Menurut
Sudikno Mertokusumo, peradilan adalah segala sesuatu yang bertalian
dengan tugas hakim dalam memutus perkara, baik perkara perdata maupun
perkara pidana untuk mempertahankan atau atau menjamin ditaatinya
hukum materil1
Sedangkan
hukum materil merupakan pedoman bagi warga masyarakat tentang
bagaimana orang selayaknya berbuat atau tidak berbuat dalam
masyarakat yang pada hakekatnya bertujuan untuk melindungai
kepentingan orang lain2
Berdasarkan
hal tersebut dapat disimpulkan bahwa fungsi pengadilan sangat penting
sebagai tempat untuk menegakkan hukum.
Pembentukan
Pengadilan dilakukan berdasarkan pada urgensi prioritas.
Namun
selain membicarakan tentang Pengadilan umum, berbagai peraturan juga
mengatur tentang Pengadilan Khusus. Pengadilan khusus sebenarnya
bukan merupakan barang baru di dunia peradilan Indonesia.
Tercatat
setidaknya dua pengadilan khusus pernah berdiri sebelum masuknya era
reformasi, yaitu pengadilan ekonomi (UU Darurat No. 7 Tahun 1955)
dan pengadilan anak (UU No. 3 Tahun 1997).
Setelah
masuknya era reformasi yang diawali dengan krisis moneter, pengadilan
khusus mulai banyak didirikan. Pengadilan khusus yang pertama di era
ini adalah pengadilan niaga, yang diatur dalam Perpu No. 1 Tahun 1998
yang kemudian diundangkan dengan UU No. 4 Tahun 1998, Pengadilan
Pajak (UU No. 14 Tahun 2000), Pengadilan Syariah Aceh,
Pngadilan HAM (UU No. 26 Tahun 2000), Pengadilan Tindak Pidana
Korupsi (UU No. 30 Tahun 2002), Pengadilan Penyelesaian
Perselisihan Hubungan Industrial (UU No. 2 Tahun 2004) dan
yang terakhir yaitu Pengadilan Perikanan (UU No. 31 Tahun 2004).
Didalam
UU yang mengatur mengenai Kekuasaan Kehakiman, telah diatur mengenai
pengadilan khusus dan peradilan khusus. Sebagai contoh didalam UU No.

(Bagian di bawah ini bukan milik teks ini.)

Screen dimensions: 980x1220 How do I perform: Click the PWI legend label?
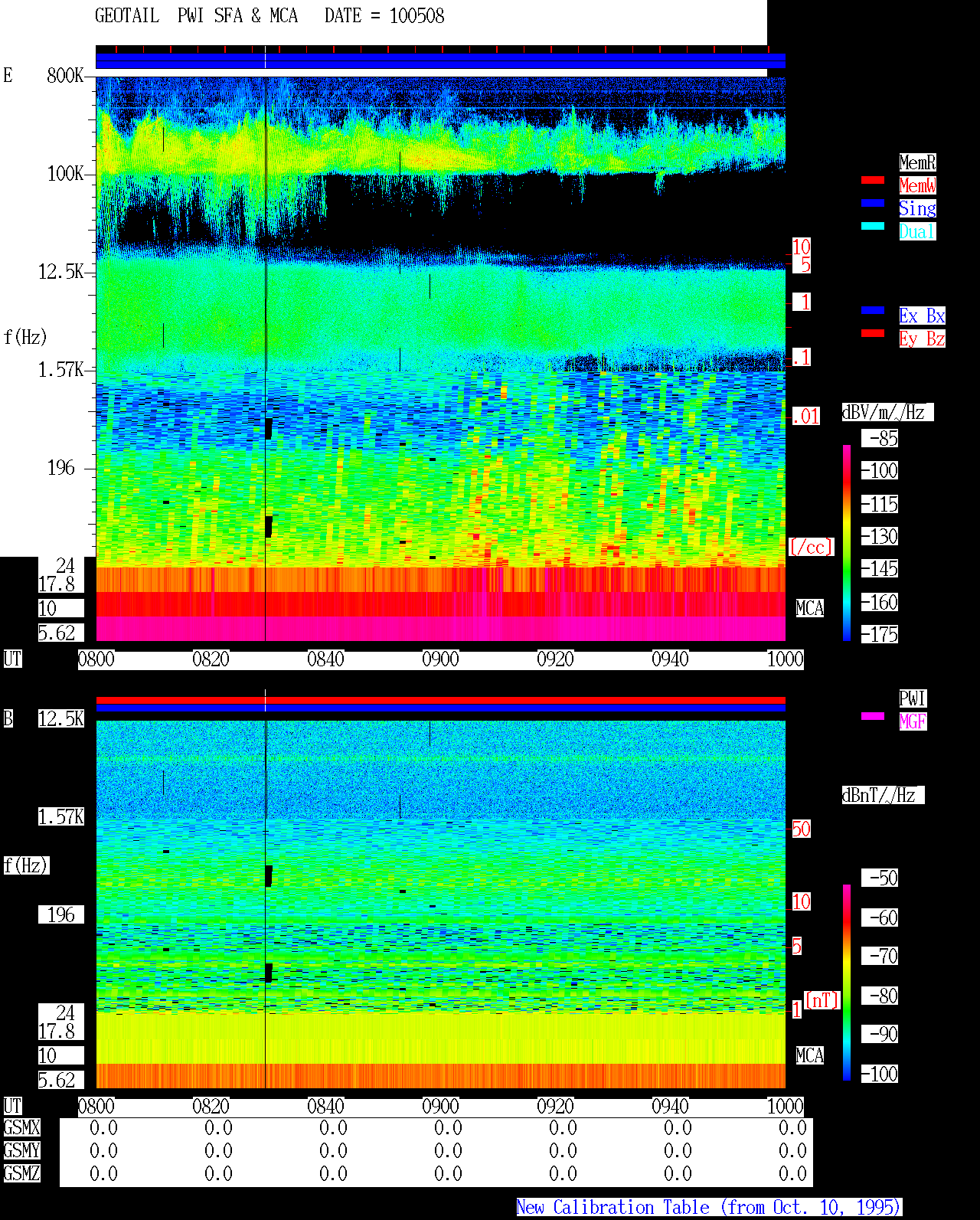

19 Tahun 1964, pengaturan mengenai pengadilan khusus tidak terlalu
jelas.
Dalam
batang tubuh UU tersebut sama sekali tidak disebutkan mengenai
keberadaan pengadilan khusus. Satu-satunya pengaturan yang
mengindikasikan dapat dibentuknya pengadilan khusus atau spesialisasi
dalam salah satu lingkungan peradilan terdapat dalam bagian
penjelasan. Dalam penjelasan Pasal 7 ayat (1) UU No. 19 Tahun 1964
disebutkan:
Undang-undang
ini membedakan antara Peradilan Umum, Peradilan Khusus dan Peradilan
Tata-Usaha Negara. Peradilan Umum antara lain meliputi Pengadilan
Ekonomi, Pengadilan Subversi, Pengadilan Korupsi. Peradilan Khusus
terdiri dari Pengadilan Agama dan Pengadilan Militer. Yang
dimaksudkan dengan Peradilan Tata Usaha Negara adalah yang disebut
“peradilan administratif” dalam Ketetapan Majelis Permusyawaratan
Rakyat Sementara No. II/MPRS/1960, dan antara lain meliputi juga yang
disebut “peradilan kepegawaian” dalam Pasal 21 Undang-undang No.

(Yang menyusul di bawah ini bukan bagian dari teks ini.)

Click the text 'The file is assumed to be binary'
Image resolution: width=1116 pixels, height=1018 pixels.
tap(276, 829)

18 tahun 1961 tentang Ketentuan-ketentuan Pokok Kepegawaian
(Lembaran-Negara tahun 1961 No. 263; Tambahan Lembaran-Negara
No.2312).
Dari
ketentuan tersebut dapat ditafsirkan bahwa pengadilan khusus dapat
dibentuk hanya dalam lingkungan peradilan umum.
Berbeda
dengan UU No. 19 Tahun 1964, UU No. 14 Tahun 1970 yang menggantikan
UU tersebut kemudian mengatur sedikit lebih jelas mengenai pengadilan
khusus, walaupun tetap pengaturannya masih dalam bagian penjelasan
UU.
Jika
dilihat dasar pembentukan Pengadilan khusus, maka merujuk kepada UU
No. 4 Tahun 2004, maka pengaturan dalam delapan UU yang mengatur
pengadilan khusus yang ada dan pernah ada dasar pengkhususan dapat
dibagi menjadi dua.
Pertama.
Pengadilan yang kekhususannya disebabkan hukum materil yang menjadi
ruang lingkupnya dan pengadilan yang kekhususannya karena subyek yang
terlibat. Maka kita akan mudah mendefinisikannya sebagai pengadilan
ekonomi, pengadilan niaga, pengadilan perburuhan, pengadilan HAM,
pengadilan pajak dan pengadilan perikanan.
Kedua.
Pengadilan yang kekhususannya dilihat dari subyek yang terlibat. Pada
pengadilan anak, subjek yang menjadi sumber kekhususan adalah
tersangka/terdakwanya, dalam hal ini anak yang berusia antara 8-18
tahun.
Dengan
demikian maka maka pengadilan khusus sebenarnya akan lebih mudah
dipahami dalam kerangka UU No. 14 Tahun 1970 dimana istilah yang
dipergunakan adalah Pengkhususan (differensiasi/spesialisasi)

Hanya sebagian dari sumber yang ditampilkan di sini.